First Day Chemistry Engineering Activity

working with slime

I just finished my first week of school, like many teachers in the Midwest. I work hard to get my Honors Chemistry students in a lab setting as soon as possible. It is difficult to find a perfect lab to do on the first or second day of school. In my mind, the ideal first chemistry lab would require no prior chemistry knowledge, involve interesting chemistry, address an NGSS standard, be relatively safe, not require expensive glassware or lab tools, and reinforce positive class norms. I have found engineering labs fit the bill! I don't know if I have found the "perfect" lab, but I have found something close I want to share!

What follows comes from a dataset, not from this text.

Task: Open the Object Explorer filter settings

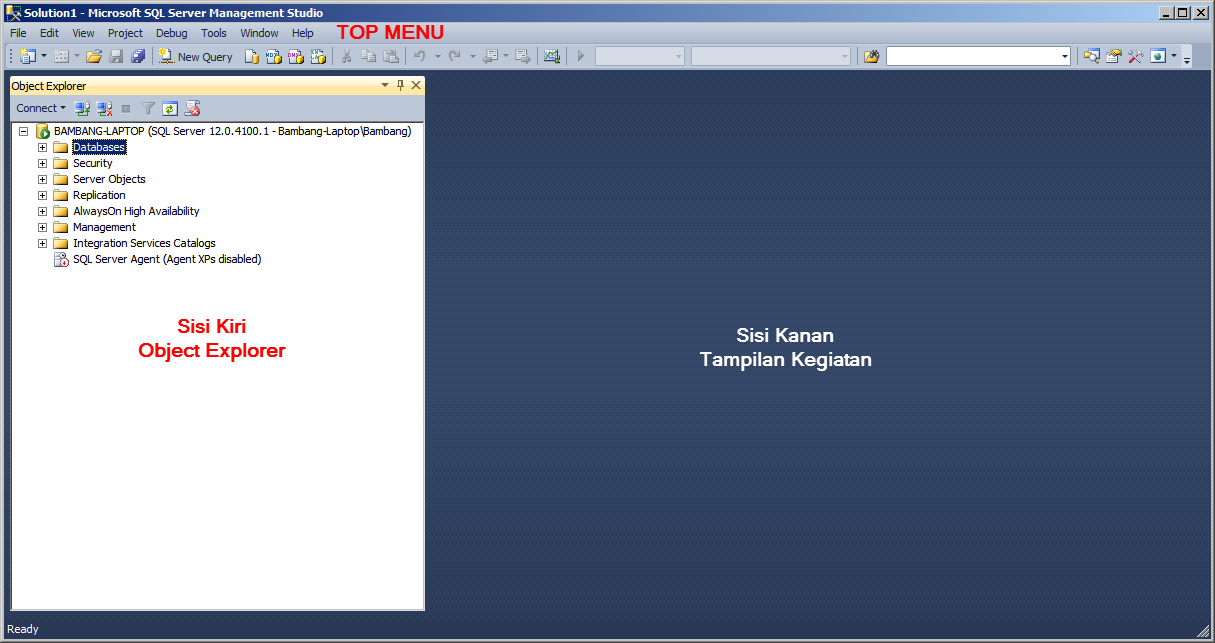Action: pos(147,108)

For the last few years, I have been utilizing an engineering task as my introductory lab activity. During the engineering task, students work together in teams with POGIL-like roles (manager, recorder, presenter, and reflector) to solve an engineering problem. I use POGIL () and cooperative groups on a regular basis in my classroom so it only makes sense I start my class this way as well. Students conduct many inquiry labs in Honors Chemistry. During the engineering task, students get comfortable making their own claims based on evidence collected from the labs they design and scientific reasoning. Engineering design is one of the NGSS standards, so I am able to meet standards on the first day of class.

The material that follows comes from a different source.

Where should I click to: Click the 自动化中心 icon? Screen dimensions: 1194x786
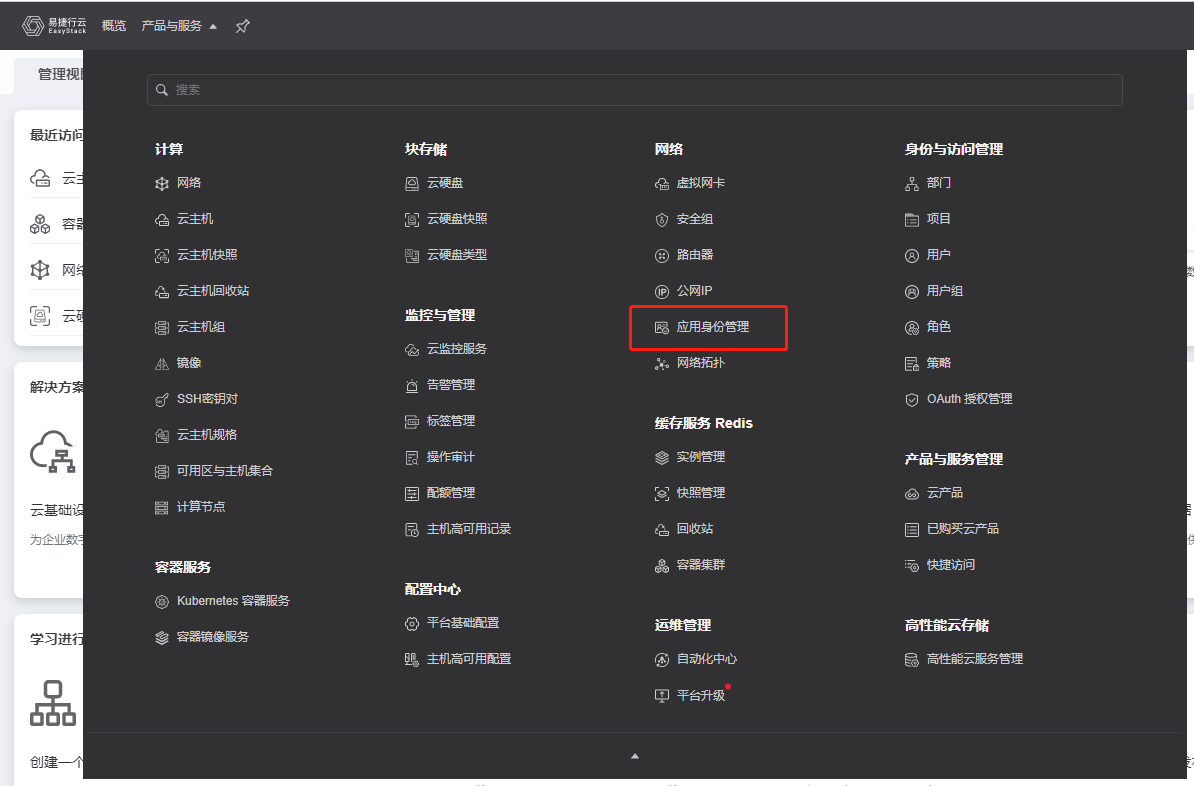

When I selected my engineering task, I was looking for a relatively safe and simple task related to chemistry. My search ended with slime. Making slime has become very popular over the years. The slime recipe using glue and borax is simple and can be modified to get different results. It is relatively safe and utilizes interesting polymer chemistry I discuss later in the school year. I decided to have my students engineer a superball that would bounce the highest in the class. This was an excellent lab that promoted great teamwork and discourse. My only problem was finding a way to quickly and accurately determine a winner. The superballs bounced, but often in all different directions. It was difficult to capture the bounce in a cellphone video or with a motion sensor. This past summer I was on the hunt for a new twist to my tried and true engineering task. Fellow ChemEd X blogger, Tom Kuntzleman, suggested that I have students engineer magnetic slime instead. The idea seemed very promising so I tried it out this past week in my Honors Chemistry classes.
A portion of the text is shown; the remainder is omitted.